(Beginning of DATA LISTING)

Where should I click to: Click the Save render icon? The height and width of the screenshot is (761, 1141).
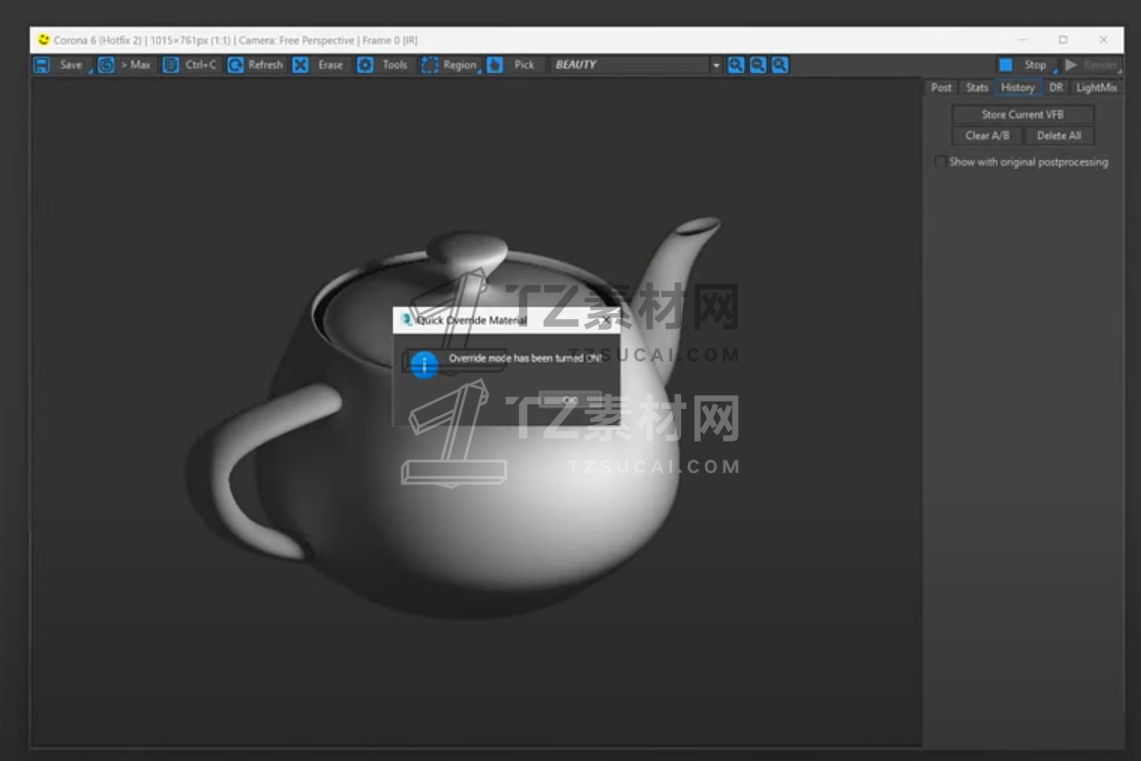pyautogui.click(x=42, y=65)
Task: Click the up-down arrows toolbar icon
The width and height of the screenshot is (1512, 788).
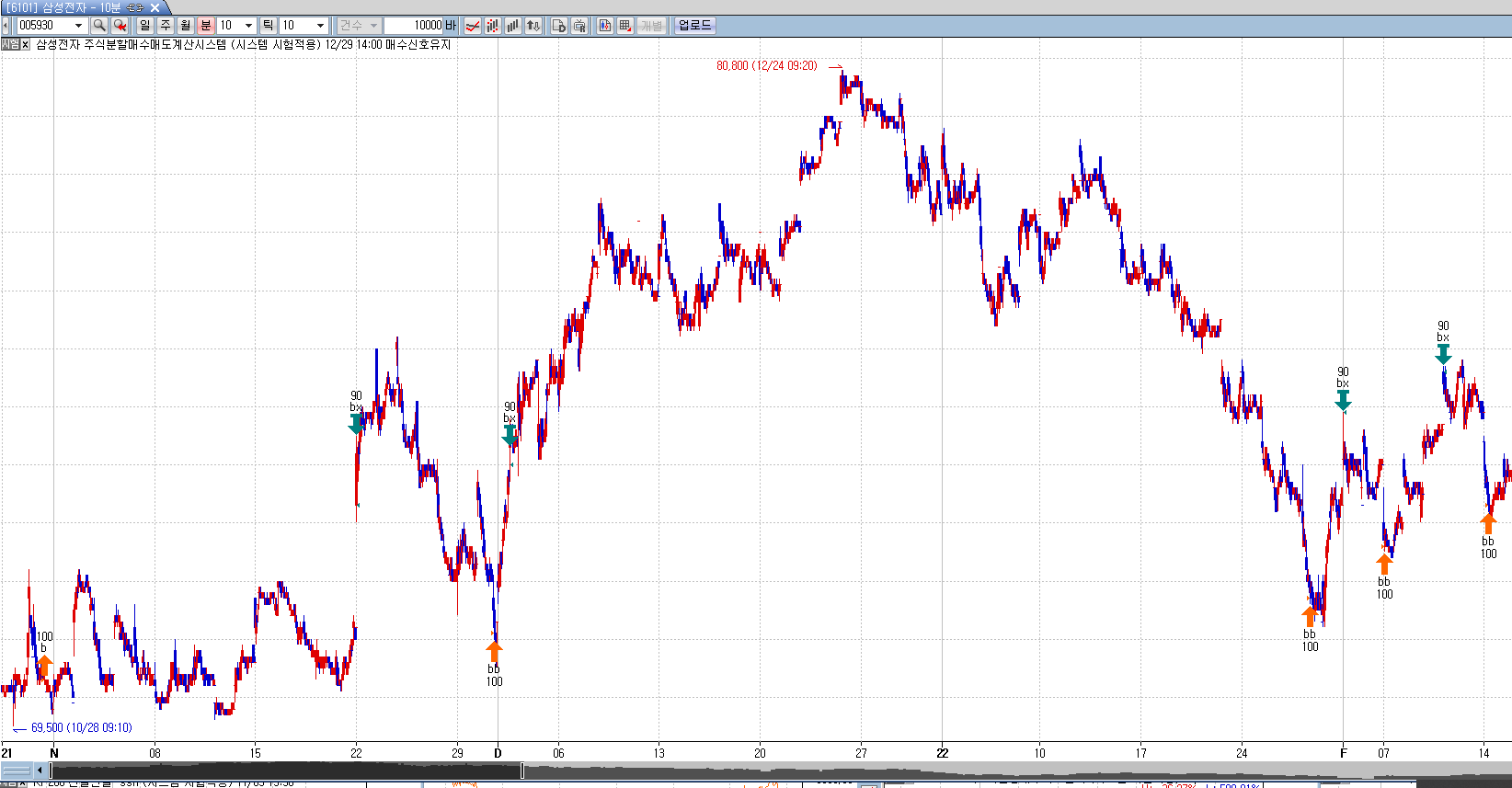Action: pyautogui.click(x=533, y=26)
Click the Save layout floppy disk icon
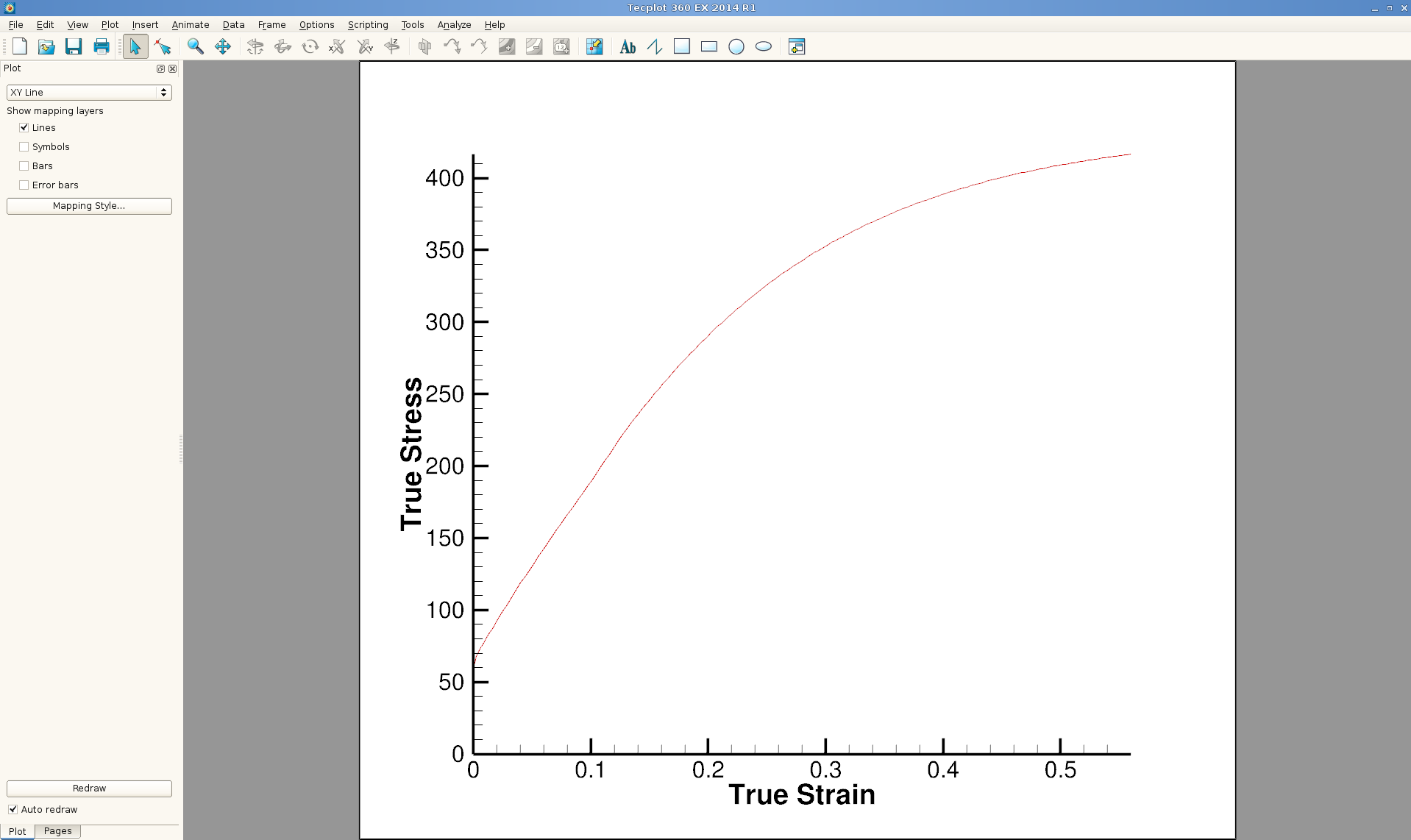This screenshot has height=840, width=1411. pyautogui.click(x=74, y=46)
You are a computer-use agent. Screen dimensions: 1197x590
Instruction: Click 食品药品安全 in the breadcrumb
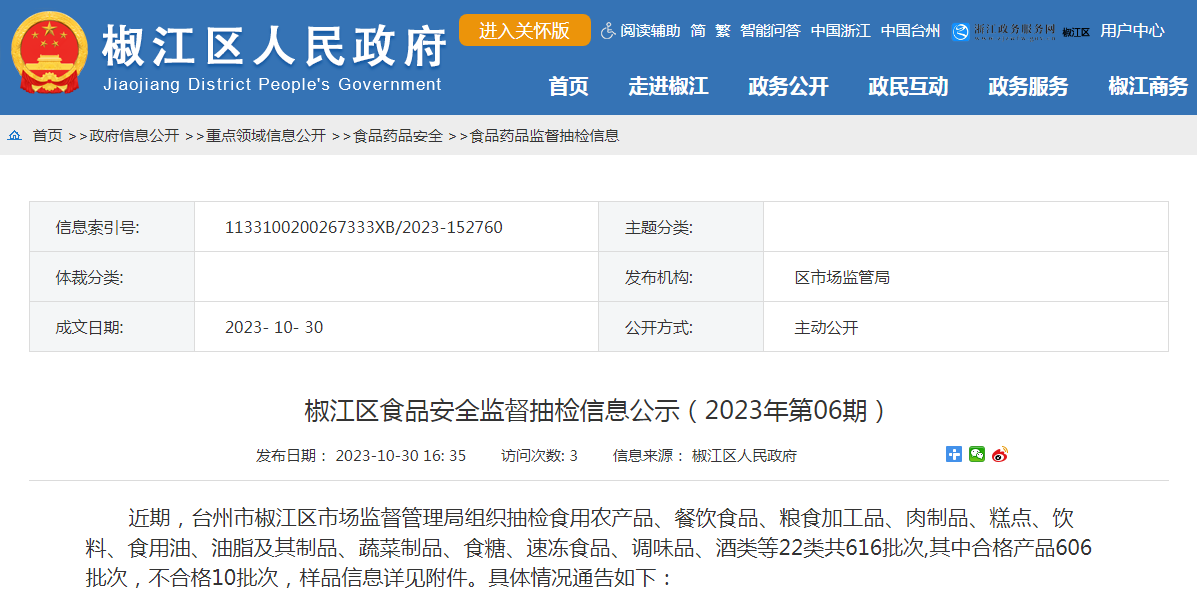pos(398,136)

(End of DATA LISTING)

**WORK REQUIRED**
Your copy of the data should match it exactly, apart from the images, which are omitted.

**TASK ANSWER**
Where should I click to: Click the Save render icon? The height and width of the screenshot is (761, 1141).
pyautogui.click(x=42, y=65)
Task: Click the up-down arrows toolbar icon
The width and height of the screenshot is (1512, 788).
Action: pyautogui.click(x=533, y=26)
Click the Save layout floppy disk icon
This screenshot has height=840, width=1411. pyautogui.click(x=74, y=46)
You are a computer-use agent. Screen dimensions: 1197x590
Instruction: Click 食品药品安全 in the breadcrumb
pos(398,136)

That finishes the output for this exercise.